Could you count the lines in the data that contain "list"? Reply with the number only.
[[ Source material, beginning ]]
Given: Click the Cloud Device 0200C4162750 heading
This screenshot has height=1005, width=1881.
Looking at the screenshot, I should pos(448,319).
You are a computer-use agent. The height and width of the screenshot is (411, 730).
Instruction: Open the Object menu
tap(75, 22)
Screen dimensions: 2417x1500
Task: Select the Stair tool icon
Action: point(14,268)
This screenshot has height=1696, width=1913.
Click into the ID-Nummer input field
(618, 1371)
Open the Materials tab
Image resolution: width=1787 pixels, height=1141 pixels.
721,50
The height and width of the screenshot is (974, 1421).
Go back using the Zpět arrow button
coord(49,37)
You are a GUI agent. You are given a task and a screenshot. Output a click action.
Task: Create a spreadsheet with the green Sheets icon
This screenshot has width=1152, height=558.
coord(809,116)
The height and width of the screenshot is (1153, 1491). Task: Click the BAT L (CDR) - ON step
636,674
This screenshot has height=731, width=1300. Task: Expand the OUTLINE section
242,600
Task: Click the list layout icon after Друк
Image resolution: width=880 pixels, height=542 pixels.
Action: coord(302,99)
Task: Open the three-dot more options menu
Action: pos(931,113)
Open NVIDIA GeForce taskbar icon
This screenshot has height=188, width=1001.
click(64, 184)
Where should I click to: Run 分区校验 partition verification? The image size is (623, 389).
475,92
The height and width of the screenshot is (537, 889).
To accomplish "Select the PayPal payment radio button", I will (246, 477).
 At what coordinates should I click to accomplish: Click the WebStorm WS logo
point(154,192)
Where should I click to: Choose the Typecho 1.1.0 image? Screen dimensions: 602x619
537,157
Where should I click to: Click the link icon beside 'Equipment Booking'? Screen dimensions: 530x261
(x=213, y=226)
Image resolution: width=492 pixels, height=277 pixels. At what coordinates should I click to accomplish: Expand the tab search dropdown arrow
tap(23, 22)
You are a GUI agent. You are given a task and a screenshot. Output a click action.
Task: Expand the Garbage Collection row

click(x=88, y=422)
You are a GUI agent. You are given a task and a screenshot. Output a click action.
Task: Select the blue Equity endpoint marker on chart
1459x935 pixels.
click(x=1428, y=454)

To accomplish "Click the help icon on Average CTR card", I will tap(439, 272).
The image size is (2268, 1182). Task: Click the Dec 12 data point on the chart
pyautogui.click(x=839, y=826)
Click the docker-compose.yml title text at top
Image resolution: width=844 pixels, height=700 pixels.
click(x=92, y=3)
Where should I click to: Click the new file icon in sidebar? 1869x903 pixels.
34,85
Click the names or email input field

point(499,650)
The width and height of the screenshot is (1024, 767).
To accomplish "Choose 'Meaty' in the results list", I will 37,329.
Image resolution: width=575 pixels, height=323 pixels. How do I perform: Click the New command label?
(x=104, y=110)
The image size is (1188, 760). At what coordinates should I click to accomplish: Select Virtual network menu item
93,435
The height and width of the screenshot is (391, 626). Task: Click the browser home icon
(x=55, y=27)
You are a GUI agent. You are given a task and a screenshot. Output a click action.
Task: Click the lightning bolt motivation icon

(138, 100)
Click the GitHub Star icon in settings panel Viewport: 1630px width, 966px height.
[[ Source material, end ]]
» **Expected output**:
2